▶ TASK TO CARRY OUT
For the word "list", count the lines below that contain it. Give the number alone.

▶ RECORDS TO USE
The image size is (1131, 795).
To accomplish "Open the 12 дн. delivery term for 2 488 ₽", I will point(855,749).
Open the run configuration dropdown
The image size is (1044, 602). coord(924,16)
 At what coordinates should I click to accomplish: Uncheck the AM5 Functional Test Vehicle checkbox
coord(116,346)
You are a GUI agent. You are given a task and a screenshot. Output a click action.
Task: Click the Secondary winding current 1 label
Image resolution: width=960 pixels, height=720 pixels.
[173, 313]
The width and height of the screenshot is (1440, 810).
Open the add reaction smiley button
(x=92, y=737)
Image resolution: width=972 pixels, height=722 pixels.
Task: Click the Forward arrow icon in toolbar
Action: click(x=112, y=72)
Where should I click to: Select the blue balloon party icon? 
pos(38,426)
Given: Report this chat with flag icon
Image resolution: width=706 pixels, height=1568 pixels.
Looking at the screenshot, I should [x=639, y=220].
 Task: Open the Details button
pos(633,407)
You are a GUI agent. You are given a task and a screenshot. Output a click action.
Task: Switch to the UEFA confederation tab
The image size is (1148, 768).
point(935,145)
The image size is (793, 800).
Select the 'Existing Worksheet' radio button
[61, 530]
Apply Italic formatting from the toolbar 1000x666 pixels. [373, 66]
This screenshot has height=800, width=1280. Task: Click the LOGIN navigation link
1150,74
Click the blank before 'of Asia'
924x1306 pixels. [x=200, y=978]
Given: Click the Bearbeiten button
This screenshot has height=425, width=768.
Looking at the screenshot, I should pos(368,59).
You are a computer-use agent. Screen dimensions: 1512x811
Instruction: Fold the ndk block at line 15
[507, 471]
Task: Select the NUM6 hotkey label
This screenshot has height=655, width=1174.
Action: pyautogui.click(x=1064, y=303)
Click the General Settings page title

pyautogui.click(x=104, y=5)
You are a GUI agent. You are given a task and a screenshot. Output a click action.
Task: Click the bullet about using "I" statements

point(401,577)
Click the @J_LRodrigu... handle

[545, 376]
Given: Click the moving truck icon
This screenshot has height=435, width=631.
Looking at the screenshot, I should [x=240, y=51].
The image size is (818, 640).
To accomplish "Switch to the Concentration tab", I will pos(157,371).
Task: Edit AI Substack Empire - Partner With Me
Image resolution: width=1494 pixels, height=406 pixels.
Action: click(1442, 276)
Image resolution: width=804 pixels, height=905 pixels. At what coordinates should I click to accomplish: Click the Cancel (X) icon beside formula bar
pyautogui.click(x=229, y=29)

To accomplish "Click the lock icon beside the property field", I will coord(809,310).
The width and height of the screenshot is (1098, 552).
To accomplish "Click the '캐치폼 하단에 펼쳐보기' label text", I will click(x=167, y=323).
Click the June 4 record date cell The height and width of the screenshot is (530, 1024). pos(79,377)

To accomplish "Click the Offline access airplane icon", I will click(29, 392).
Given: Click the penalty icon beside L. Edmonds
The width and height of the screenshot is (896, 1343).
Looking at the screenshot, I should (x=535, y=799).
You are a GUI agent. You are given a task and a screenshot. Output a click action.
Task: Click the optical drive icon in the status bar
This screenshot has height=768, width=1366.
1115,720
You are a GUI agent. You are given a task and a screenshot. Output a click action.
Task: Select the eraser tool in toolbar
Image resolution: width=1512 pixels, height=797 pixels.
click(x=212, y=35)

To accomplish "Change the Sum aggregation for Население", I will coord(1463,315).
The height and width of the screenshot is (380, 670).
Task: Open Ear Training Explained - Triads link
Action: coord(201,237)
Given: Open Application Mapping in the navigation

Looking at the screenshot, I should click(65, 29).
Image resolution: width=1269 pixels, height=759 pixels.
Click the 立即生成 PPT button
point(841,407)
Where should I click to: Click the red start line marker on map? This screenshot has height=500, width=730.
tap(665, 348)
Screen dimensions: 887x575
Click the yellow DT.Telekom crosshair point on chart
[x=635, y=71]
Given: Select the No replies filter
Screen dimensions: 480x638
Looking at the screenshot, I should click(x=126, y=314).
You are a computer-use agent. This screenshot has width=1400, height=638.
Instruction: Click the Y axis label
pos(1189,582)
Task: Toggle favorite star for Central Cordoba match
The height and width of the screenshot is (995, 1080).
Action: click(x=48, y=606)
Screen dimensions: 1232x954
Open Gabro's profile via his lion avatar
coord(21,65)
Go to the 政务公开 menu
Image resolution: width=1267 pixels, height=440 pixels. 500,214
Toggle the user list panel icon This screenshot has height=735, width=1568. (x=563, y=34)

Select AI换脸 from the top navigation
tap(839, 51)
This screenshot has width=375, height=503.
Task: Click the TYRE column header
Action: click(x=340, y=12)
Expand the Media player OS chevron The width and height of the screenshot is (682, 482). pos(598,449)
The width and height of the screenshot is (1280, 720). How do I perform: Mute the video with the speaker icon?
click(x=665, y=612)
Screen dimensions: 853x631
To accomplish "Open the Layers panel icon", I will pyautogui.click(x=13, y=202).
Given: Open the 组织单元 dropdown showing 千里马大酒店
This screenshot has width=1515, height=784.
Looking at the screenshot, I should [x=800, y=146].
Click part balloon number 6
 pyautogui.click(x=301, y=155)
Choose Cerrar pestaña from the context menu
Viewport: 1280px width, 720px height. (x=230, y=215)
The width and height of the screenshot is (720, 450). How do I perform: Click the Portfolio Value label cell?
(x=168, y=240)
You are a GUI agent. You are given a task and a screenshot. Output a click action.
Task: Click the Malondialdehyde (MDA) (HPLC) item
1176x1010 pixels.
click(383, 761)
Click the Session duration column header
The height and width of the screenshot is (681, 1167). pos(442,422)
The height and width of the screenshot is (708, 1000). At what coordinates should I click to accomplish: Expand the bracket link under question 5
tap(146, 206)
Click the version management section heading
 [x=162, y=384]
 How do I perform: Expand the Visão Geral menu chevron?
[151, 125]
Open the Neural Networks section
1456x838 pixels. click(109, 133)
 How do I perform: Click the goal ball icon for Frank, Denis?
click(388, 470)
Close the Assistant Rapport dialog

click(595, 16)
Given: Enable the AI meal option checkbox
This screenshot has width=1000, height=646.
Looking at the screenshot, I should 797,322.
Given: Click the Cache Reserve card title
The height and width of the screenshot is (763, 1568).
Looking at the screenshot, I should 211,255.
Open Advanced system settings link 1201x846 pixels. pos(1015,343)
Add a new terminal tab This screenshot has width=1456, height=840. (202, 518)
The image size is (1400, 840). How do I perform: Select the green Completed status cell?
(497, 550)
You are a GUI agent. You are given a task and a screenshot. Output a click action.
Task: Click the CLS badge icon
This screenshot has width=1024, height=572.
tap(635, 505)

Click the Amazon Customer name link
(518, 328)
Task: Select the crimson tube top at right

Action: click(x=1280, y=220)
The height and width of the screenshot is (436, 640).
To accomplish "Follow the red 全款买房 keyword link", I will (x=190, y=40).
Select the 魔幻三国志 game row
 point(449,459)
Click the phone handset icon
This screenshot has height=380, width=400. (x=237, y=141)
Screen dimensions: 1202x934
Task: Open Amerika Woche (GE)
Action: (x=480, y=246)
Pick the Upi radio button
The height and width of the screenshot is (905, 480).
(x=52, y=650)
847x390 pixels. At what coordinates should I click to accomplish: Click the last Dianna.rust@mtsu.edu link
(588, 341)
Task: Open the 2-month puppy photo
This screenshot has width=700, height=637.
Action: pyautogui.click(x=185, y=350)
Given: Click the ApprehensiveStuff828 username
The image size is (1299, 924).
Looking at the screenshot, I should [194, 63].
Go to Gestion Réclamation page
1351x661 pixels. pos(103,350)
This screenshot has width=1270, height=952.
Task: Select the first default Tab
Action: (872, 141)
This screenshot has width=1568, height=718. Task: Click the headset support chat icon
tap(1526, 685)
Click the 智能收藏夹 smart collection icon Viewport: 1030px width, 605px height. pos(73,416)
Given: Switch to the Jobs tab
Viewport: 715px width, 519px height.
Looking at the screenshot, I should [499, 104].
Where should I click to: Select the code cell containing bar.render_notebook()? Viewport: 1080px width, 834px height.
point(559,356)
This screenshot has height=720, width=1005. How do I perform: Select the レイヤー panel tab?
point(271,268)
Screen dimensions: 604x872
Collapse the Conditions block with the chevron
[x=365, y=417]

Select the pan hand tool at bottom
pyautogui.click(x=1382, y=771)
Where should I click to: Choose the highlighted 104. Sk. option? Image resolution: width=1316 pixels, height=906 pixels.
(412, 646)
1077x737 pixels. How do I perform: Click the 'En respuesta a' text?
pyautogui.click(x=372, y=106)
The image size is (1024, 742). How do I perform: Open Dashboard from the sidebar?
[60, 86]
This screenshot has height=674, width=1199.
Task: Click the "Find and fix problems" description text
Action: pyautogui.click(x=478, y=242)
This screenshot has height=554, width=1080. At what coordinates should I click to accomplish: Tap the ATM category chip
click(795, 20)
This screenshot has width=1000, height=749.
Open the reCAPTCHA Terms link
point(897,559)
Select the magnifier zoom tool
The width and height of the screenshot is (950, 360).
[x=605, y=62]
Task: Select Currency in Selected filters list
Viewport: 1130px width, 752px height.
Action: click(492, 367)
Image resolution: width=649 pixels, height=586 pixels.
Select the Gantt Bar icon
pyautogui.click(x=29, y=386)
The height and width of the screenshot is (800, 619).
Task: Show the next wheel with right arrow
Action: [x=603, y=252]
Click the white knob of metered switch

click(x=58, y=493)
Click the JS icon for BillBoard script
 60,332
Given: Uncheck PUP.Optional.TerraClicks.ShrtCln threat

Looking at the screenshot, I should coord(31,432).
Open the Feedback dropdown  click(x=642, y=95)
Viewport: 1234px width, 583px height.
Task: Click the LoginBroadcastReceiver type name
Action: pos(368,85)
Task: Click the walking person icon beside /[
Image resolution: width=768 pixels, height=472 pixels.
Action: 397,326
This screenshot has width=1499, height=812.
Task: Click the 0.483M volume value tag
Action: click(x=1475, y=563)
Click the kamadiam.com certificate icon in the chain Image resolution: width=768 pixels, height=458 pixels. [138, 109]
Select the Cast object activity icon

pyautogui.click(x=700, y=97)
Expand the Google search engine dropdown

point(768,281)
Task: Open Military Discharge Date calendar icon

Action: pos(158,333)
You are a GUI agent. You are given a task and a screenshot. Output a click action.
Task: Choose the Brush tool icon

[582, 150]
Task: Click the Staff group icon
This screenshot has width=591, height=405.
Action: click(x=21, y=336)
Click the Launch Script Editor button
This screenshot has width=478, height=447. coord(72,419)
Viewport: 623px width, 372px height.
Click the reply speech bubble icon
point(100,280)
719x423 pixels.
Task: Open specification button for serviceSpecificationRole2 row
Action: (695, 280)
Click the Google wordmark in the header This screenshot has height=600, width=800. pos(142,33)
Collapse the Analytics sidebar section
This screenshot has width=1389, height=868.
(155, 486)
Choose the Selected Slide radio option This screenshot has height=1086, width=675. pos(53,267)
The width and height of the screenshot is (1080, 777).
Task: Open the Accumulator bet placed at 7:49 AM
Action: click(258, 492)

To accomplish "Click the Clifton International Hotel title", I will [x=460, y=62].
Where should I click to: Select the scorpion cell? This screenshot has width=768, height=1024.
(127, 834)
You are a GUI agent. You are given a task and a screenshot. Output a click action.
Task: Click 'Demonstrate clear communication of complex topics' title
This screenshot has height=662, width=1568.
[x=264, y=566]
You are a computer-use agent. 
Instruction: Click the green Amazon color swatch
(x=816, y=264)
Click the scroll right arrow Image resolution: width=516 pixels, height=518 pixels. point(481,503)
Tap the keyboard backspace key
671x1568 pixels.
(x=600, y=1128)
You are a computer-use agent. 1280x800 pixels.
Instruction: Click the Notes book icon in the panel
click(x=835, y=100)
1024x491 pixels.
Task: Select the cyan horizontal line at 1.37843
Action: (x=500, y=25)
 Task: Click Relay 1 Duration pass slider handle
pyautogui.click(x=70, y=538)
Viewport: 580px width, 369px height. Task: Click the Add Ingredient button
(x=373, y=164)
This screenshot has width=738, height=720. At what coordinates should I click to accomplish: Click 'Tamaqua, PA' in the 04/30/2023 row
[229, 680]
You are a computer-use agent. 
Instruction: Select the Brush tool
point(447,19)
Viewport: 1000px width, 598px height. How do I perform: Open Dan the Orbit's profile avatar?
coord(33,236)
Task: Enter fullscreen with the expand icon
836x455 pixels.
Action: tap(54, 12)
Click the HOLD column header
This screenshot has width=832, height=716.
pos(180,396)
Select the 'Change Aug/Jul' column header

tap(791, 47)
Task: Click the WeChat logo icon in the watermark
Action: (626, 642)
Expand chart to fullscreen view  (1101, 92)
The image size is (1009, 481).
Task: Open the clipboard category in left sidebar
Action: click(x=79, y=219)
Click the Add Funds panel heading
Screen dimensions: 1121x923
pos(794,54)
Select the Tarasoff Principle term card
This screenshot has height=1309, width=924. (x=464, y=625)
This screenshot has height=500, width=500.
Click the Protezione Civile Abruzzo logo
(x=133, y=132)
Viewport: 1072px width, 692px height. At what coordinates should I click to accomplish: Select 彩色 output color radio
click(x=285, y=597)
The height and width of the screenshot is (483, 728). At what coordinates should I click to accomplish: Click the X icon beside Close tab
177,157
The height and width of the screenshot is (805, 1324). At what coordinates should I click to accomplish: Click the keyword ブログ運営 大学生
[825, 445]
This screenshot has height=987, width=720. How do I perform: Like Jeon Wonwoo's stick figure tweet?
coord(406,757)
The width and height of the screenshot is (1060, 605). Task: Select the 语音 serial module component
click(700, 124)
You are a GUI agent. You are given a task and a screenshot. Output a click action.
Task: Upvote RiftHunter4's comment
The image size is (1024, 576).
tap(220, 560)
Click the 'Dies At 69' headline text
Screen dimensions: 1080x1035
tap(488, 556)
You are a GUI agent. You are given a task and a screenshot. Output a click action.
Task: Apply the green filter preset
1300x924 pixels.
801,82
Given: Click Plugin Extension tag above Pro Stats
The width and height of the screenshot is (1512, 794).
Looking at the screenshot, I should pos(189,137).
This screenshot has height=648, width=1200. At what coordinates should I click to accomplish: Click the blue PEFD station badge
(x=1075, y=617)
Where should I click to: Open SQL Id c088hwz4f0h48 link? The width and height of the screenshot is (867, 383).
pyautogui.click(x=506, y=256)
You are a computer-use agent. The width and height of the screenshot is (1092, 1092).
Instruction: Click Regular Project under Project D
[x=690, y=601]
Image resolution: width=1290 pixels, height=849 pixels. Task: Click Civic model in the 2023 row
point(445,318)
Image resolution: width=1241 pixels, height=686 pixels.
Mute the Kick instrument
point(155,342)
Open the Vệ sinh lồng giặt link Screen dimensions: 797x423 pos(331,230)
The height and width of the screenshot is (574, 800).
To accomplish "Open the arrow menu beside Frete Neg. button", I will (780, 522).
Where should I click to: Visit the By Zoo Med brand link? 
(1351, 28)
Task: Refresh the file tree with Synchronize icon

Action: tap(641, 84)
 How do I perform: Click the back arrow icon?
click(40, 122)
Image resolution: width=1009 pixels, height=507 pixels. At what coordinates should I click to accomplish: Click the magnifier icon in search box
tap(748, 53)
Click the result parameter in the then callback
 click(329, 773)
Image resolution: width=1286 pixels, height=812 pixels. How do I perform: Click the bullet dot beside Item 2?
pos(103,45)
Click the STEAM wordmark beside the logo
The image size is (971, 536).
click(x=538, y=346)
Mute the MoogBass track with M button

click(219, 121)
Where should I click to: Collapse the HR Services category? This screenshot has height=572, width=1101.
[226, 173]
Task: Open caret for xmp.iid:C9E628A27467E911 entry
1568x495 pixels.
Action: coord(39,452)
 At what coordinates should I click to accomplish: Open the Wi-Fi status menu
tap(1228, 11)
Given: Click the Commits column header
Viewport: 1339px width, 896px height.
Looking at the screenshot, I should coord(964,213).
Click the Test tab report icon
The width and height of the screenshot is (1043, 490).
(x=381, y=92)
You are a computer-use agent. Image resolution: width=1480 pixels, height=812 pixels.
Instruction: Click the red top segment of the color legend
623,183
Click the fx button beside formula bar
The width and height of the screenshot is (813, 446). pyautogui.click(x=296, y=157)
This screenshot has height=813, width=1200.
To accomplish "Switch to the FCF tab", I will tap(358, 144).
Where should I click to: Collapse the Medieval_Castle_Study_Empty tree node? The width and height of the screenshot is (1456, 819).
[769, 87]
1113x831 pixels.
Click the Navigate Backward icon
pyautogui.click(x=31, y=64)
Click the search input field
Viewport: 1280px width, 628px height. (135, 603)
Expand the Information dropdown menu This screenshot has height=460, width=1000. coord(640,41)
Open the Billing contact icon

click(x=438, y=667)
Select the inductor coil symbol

▶ RESULT
2